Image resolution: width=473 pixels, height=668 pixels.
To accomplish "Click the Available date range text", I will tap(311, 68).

---

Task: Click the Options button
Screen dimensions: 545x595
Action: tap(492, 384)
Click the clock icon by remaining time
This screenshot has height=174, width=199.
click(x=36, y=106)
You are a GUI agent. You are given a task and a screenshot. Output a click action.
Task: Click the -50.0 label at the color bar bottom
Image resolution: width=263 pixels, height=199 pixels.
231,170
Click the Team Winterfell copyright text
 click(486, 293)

#### PROMPT:
In the entries above, find the line holding "Screen dimensions: 545x595" and the line holding "Task: Click the -50.0"; print both of them and every line between, exactly, and nothing else.

#### SOLUTION FOR THIS TASK:
Screen dimensions: 545x595
Action: tap(492, 384)
Click the clock icon by remaining time
This screenshot has height=174, width=199.
click(x=36, y=106)
You are a GUI agent. You are given a task and a screenshot. Output a click action.
Task: Click the -50.0 label at the color bar bottom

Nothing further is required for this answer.